Background: Low plasma concentrations and genetic polymorphisms of mannan-binding
lectin (MBL) have been associated with infectious disease complications during various conditions.
The present study examined the nature and expression of MBL deficiency during a
surgery-induced acute-phase response.
Methods: Blood was sampled from 20 consecutive patients before and 1, 3, 5, 7, and 10 days
and 6 weeks after a uniform abdominal operation (transhiatal esophagectomy). Plasma concentrations
of MBL, C-reactive protein (CRP), and secretory phospholipase A2 (sPLA2) were
measured. Patients were classified as low- or high-level MBL producers by their preoperative
concentration (<0.5 or ≥0.5 micrograms/mL), and were cross-verified for actual MBL deficiency
by nucleotide sequencing of both the MBL promoter and exon-1 alleles.
Results: Baseline plasma MBL concentrations correlated with maximal postoperative plasma
concentrations (r = 0.88; p < 0.0001). This was not found for CRP and sPLA2 (r = 0.19 and r =
0.08, respectively). Alleles responsible for structural MBL variants were detected in 40% of
patients and were associated with significantly reduced MBL concentrations (p = 0.005). The
baseline cut-off value in plasma of 0.5 micrograms/mL clearly identified individuals with
variant exon-1 alleles (sensitivity 100%, specificity 83%).

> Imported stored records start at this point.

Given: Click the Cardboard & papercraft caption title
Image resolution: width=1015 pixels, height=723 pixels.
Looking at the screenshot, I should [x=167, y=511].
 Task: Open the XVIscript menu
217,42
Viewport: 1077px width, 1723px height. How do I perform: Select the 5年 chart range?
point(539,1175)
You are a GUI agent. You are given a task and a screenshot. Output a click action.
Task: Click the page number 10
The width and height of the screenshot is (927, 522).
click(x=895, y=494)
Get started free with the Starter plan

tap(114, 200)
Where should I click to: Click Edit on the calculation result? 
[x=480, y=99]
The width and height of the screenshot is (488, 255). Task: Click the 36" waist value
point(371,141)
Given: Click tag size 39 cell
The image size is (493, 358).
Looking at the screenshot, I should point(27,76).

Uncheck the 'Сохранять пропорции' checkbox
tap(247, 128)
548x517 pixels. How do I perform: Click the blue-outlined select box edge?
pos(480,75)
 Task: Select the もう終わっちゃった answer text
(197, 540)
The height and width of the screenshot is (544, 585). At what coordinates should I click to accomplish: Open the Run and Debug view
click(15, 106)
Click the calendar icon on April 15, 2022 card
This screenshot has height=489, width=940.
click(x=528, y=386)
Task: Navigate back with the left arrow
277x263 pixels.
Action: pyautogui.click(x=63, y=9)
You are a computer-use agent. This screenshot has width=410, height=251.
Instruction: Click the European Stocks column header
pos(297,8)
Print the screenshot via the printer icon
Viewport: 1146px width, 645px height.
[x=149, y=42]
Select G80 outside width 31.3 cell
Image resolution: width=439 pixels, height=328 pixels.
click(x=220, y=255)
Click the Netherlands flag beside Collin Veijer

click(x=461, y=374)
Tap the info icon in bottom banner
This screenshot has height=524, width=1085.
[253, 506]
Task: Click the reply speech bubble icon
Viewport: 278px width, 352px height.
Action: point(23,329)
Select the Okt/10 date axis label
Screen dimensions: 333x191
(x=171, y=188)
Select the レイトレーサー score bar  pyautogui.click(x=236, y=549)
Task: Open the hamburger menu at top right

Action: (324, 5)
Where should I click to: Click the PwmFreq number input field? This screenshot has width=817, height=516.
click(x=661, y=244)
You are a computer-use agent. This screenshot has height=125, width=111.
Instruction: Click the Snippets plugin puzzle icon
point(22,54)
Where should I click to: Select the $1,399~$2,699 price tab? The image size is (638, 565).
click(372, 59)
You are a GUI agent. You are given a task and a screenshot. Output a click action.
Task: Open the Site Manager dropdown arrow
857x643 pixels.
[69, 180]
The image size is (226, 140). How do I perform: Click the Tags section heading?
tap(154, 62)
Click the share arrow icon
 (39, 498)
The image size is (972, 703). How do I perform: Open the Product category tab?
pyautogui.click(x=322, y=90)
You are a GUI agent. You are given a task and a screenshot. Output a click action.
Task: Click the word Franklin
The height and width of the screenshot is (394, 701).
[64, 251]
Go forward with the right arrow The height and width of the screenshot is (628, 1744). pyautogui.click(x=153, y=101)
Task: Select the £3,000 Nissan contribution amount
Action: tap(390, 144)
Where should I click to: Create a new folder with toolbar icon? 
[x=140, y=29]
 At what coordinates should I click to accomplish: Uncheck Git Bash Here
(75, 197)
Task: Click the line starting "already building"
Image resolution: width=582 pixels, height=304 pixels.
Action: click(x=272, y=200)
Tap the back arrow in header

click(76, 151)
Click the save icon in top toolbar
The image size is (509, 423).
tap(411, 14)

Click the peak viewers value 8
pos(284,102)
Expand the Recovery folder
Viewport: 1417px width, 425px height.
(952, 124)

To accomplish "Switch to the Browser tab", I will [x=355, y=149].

Conclusions: Baseline MBL plasma concentrations are predictive of MBL expression during
the acute-phase response. A baseline cut-off value of 0.5 micrograms/mL can be used to
identify patients with variants in the exon-1 region of the MBL gene without the need for nucleotide
sequencing. Clinical studies may use this easy and quick method to identify MBLdeficient
patients preoperatively, as they are conditionally at risk for infectious complications.